- Interactive map of the Broadcast House area

General information
- Type: Film, radio, and television production studio Corporate offices
- Location: 20777 W. 10 Mile Road Southfield, Michigan 48037
- Coordinates: 42°28′09″N 83°14′54″W﻿ / ﻿42.469116°N 83.248291°W
- Opening: 1959
- Owner: E.W. Scripps Company;

= Broadcast House (Michigan) =

Television and radio studio and corporate office located in Southfield, Michigan

The Broadcast House, also referred to as the WXYZ-TV Broadcast House, is a television and radio production studio complex located in Southfield, Michigan near the campus of Lawrence Technological University. The complex houses production and broadcasting facilities for WXYZ-TV, WMYD-TV, WFDF, and The Word Network.
==History==
In 1959, all of WXYZ's radio and television operations moved into new broadcast facilities at Broadcast House, at 20777 West Ten Mile Road in Southfield, where WXYZ's television operations remain. The facility was built on the site of a former farm and included three television production studios and its own free-standing broadcast tower with a single-person maintenance elevator. WXYZ began broadcasting network programs in color in 1962 and started broadcasting local programs and newscasts in color around 1964.

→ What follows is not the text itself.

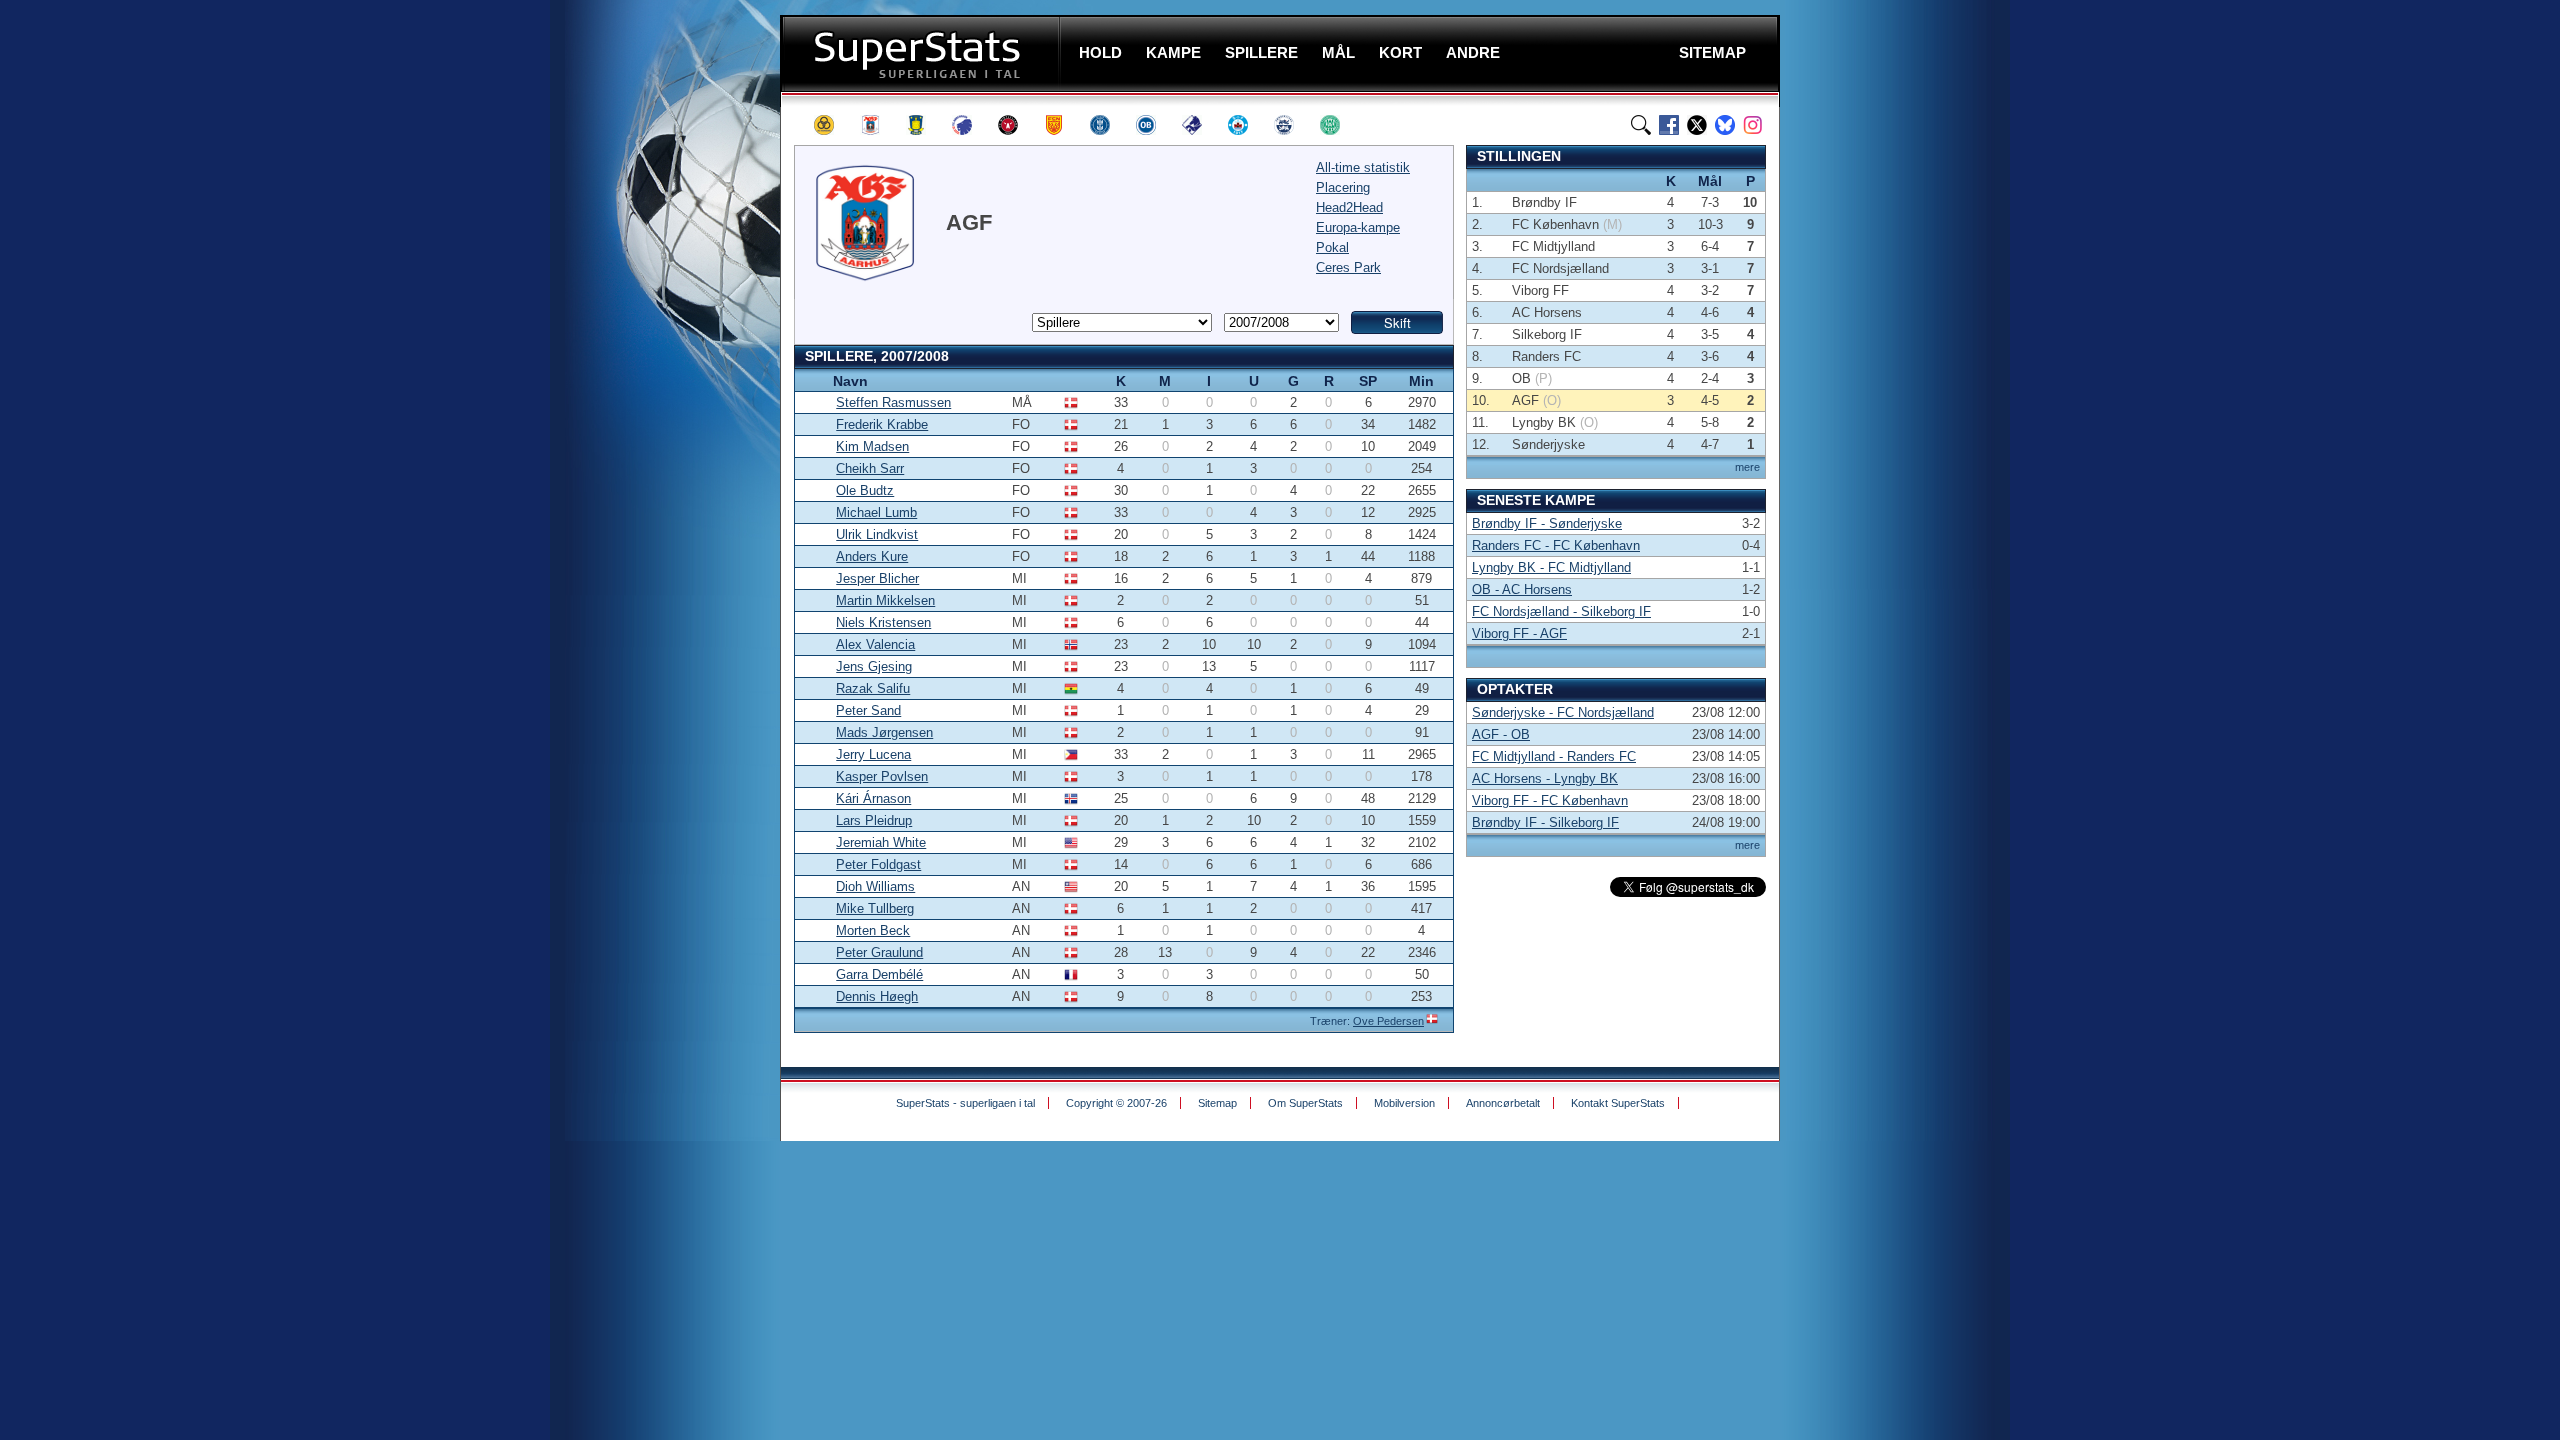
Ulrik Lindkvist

In the 1960s, a full transmitter facility was built at the Broadcast House intended for WJMY-TV which was on channel 20 but had ceased transmission in 1963. In 1975, WXON, later WMYD, relocated its studios to the Broadcast House after returning to the airwaves in 1972.

In 1993, the studios held the first Town Meeting with President Bill Clinton hosted by WXYZ-TV anchorman Bill Bonds in which the President of the United States would address questions from audience members at the studios as well as audiences at other television stations via satellite.

In 2000, the studios became the headquarters for The Word Network and in 2012, the network expanded its operations to a state-of-the-art television production facility inside the complex which serves as its current global headquarters.